» **What to work on**:
1. In the Welk family memoir, write out the part that opens with the words containing "The Welk house" and closes with "of the buyers.".
2. According to the Welk family memoir, what set the family's house in town apart from every other house there?

» **Supplied passage**:

⟨

By FREDERICK LEO WELK
  As told to his son, Frederick Jr.

The origin of the surname Welk is given in various name history sources as meaning “foreigner” or “wanderer.” For hundreds of years that has been an apt label for many members of the clan, who ranged from Alsace to Southern Russia then to Dakota always looking for a better place and better times.
My father lived until 2013, a few months short of his 100th birthday.  He frequently commented on having lived from the "horse and buggy days to the computer age."


"Mother and Dad, Frank and Katherine Welk, got married in 1905 and they moved onto the farm. That was about 5 1/2 miles (south) from Berwick. And they farmed it. And then, Dad being quite intelligent, the elevator company heard about him and asked him to take over the grain buying. So, he moved his family into town. In so doing he bought the biggest house in town and took the job. It was the only house in town that had a bathtub in those days.


The Welk house from Berwick as it appeared in 1989 after it was moved to Rugby, ND, decades later.

"Their oldest boy had died. He was a week old. Then the next child born was Barbara, and then came Frank, and then came Clements, and then came me. And then came Mary. And that’s when my father moved to town. And then was Becky, Agnes, Peter, Dorothy and Beatrice that grew up (in town). Anyway, it was a little town of about 150 population. And it was (then) five elevators. It was a big grain center. He was one of the buyers.

"He still has that farm instinct, so he bought the land around the town because his sons were growing up— Frank, Clem and me. We were getting at the age. By the time I was 12, I was working out in the field. See. We kind of grew up in a hurry. He kept his job and naturally he oversaw that we did everything right. He would say, “You do this on the north 40. And this here should be done on this 40.” First, we would have to plow it up and then we would seed it. But he would adjust it. What type of seed and all this and that. And then we would seed it. We had 12 horses, 50 head of cattle.

"Now it came to the point that I was kind of aggressive. The rest of the boys didn’t know to milk cows, so I took over the cattle business. So, I would go out in the fields about 5 o’clock in the morning and get the cows in. And milk ‘em. And they would take care of the horses and the machinery— get it all set up, you know for the grain. Get all the oil and this and that. And they would do that. Then perhaps we’d have a little breakfast in a hurry — oatmeal my favorite. Then I’d get through milking. I would separate it— the milk and cream. And take the milk and feed the calves. And then I would go out in the field with my brothers. You know, whatever work it was to be done in the field. Well, that was it and Dad would always supervise that, and he would go to work."

⟩

» **Raw data**:
⟨

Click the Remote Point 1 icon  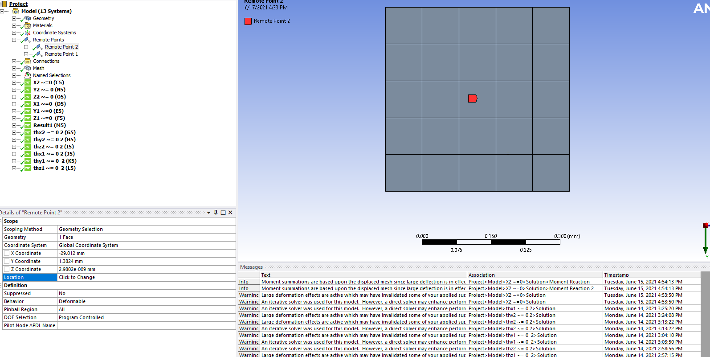click(39, 54)
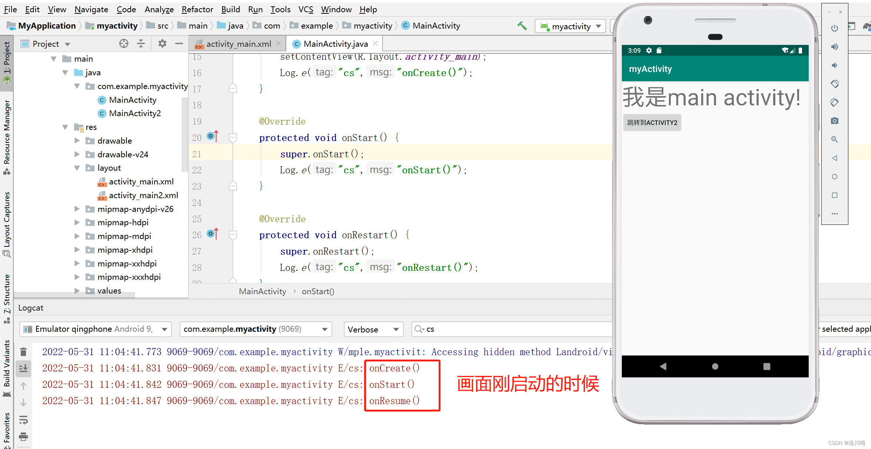Open Project panel settings gear
This screenshot has width=871, height=449.
(x=162, y=43)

⟩

» **Expected responses**:
1.
The Welk house from Berwick as it appeared in 1989 after it was moved to Rugby, ND, decades later.

"Their oldest boy had died. He was a week old. Then the next child born was Barbara, and then came Frank, and then came Clements, and then came me. And then came Mary. And that’s when my father moved to town. And then was Becky, Agnes, Peter, Dorothy and Beatrice that grew up (in town). Anyway, it was a little town of about 150 population. And it was (then) five elevators. It was a big grain center. He was one of the buyers.

2. It was the only house in town that had a bathtub.